У большевиков были не только достижения. Весьма унизительной для Ленина оказалась необходимость дать показания Чрезвычайной следственной комиссии по делу Романа Вацловича Малиновского, лидера фракции большевиков в Четвертой думе, который оказался агентом полиции. «26 мая 1917 года командированный в Чрезвычайную следственную комиссию Н. А. Колоколов, с соблюдением 443 ст. Уст. Угол. Суд., допрашивал нижепоименованного, и он показал: Владимир Ильич Ульянов, 47 лет, проживаю — редакция газеты «Правда», Мойка, 32»[1406]. «Неспособность разоблачить провокатора — не преступление, однако и не доблесть. Никаких внятных объяснений Ленину и Зиновьеву, которого тоже допрашивали, представить не удалось: они ссылались на решения партийного суда — ими же и проведенного, да еще, как назло, вместе с Ганецким — чья фамилия через месяц будет фигурировать в «шпионском скандале»[1407].
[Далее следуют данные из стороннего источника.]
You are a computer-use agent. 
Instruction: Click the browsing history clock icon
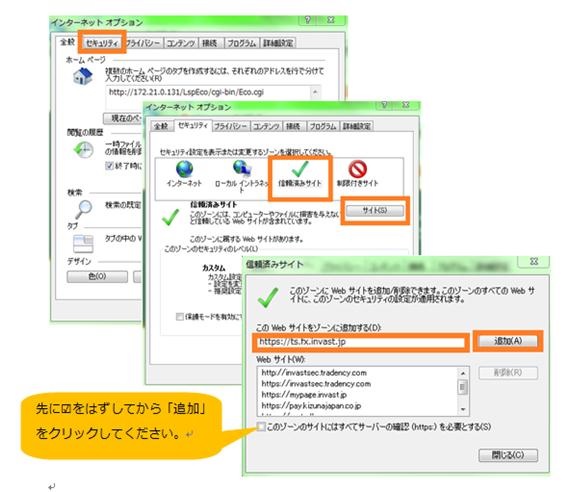click(x=83, y=149)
«Лето сухое и жаркое, с сильными грозами; в полночь отключают электричество — приходится искать свечи, — вспоминала писательница Нина Берберова. — В газетах слышны истерические нотки, тем более — в людях. Кругом удушье. Глухой гнев, тревожный, гнетущий, висит над городом. Недостает лишь повода, чтобы он разразился»[1408]. Эйфория первых дней революции прошла. Все с тревогой вглядываются в будущее, политики оценивают силы. В центр политической жизни встала проблема армии — с кем она?
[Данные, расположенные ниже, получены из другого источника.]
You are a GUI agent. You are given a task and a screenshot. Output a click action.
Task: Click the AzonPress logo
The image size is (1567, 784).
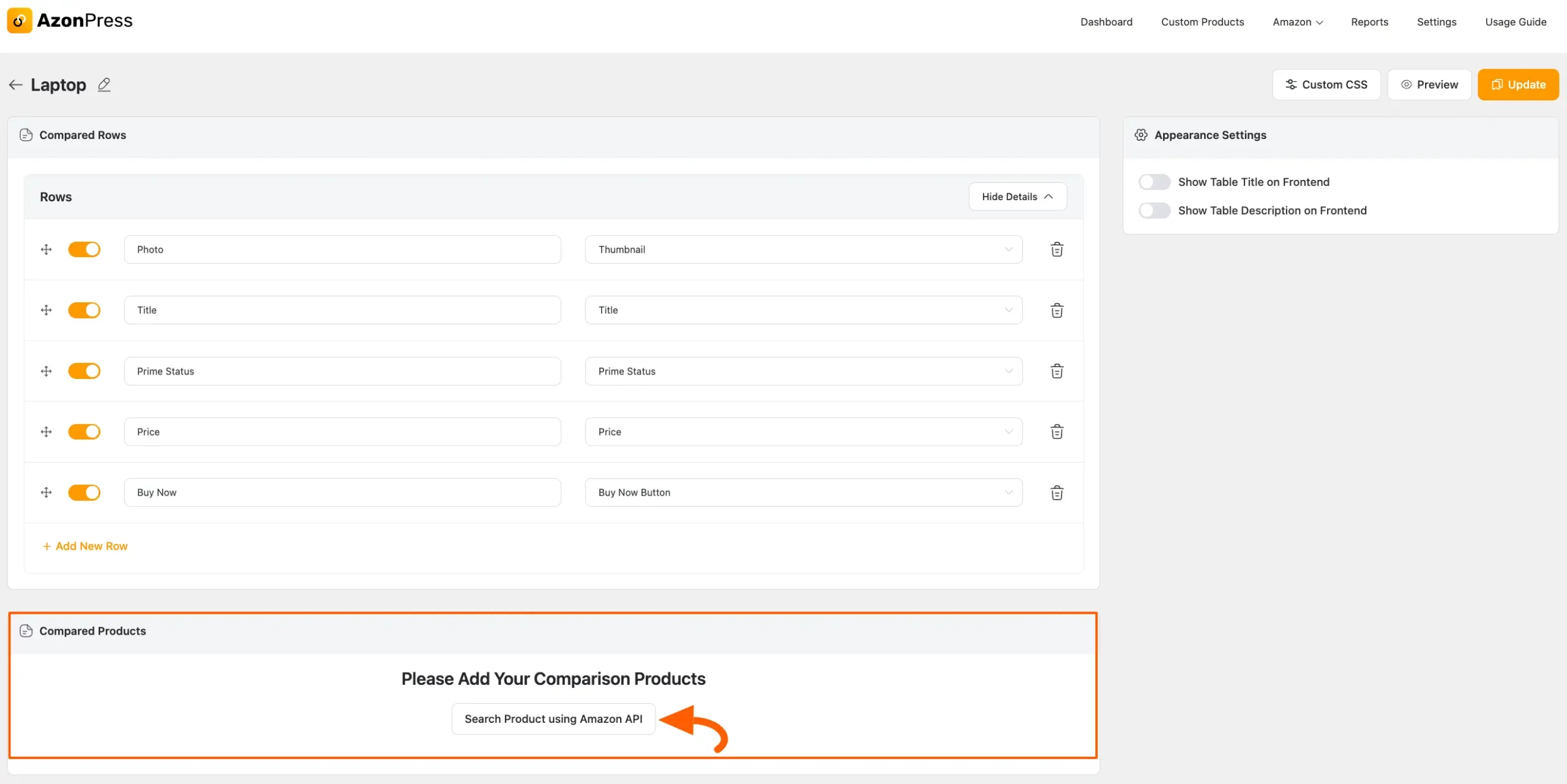tap(69, 20)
Главноуговаривающий и выдохшееся наступление
Из мемуаров Керенского следует, что на его назначении на пост военного министра чуть ли не настояли военные, которые не видели подходящего кандидата в своей среде. «Я был вынужден принять портфель военного министра, а вместе с ним и запутанное наследство, оставленное Поливановым и Гучковым… Ставка Верховного главнокомандующего во главе с генералом Алексеевым вместе со всем армейским командованием требовала назначить военным министром штатского… На вопрос князя Львова, кого из штатских лиц Верховное командование могло бы рекомендовать на пост военного министра, генерал Алексеев ответил: «Первый кандидат, по мнению командующих, — Керенский»[1409]. Версия сомнительная, тем более что, когда она была выдвинута, Алексеев уже не мог ее опровергнуть или подтвердить.
Назначение Керенского военным министром вызвало множество вопросов и большое недоумение. У Гучкова была хотя бы репутация «военной косточки», он хоть порох нюхал. Но Керенский?! Степун утверждал, что «Керенский как изначально был, так до конца остался глубоко чуждым армии человеком… На нее он всегда смотрел глазами тех гимназистов, которых он как свободолюбивых интеллигентов противопоставляет кадетам, этим «обскурантам затворничества», а также и глазами тех присяжных поверенных, которые встречались с солдатами и офицерами главным образом на политических процессах»[1410].
Среди большинства кадровых военных, высших командующих назначение Керенского военным министром энтузиазма, мягко говоря, не вызвало. Казачий генерал Краснов, которому принадлежала большая роль в ключевых событиях 1917 года, напишет: «Как, думал я, во время войны управлять военным делом берется человек, ничего в нем не понимающий! Военное искусство — одно из самых трудных искусств, потому что оно помимо знаний требует особого воспитания ума и воли. Если во всяком искусстве дилетантизм нежелателен, то в военном искусстве он недопустим. Керенский — полководец!.. Петр, Румянцев, Суворов, Кутузов, Ермолов, Скобелев… и Керенский… Растерянный, истеричный, ничего не понимающий в военном деле, не знающий личного состава войск, не имеющий никаких связей и в то же время не любящий с кем бы то ни было советоваться, Керенский кидался к тем, кто к нему приходил»[1411].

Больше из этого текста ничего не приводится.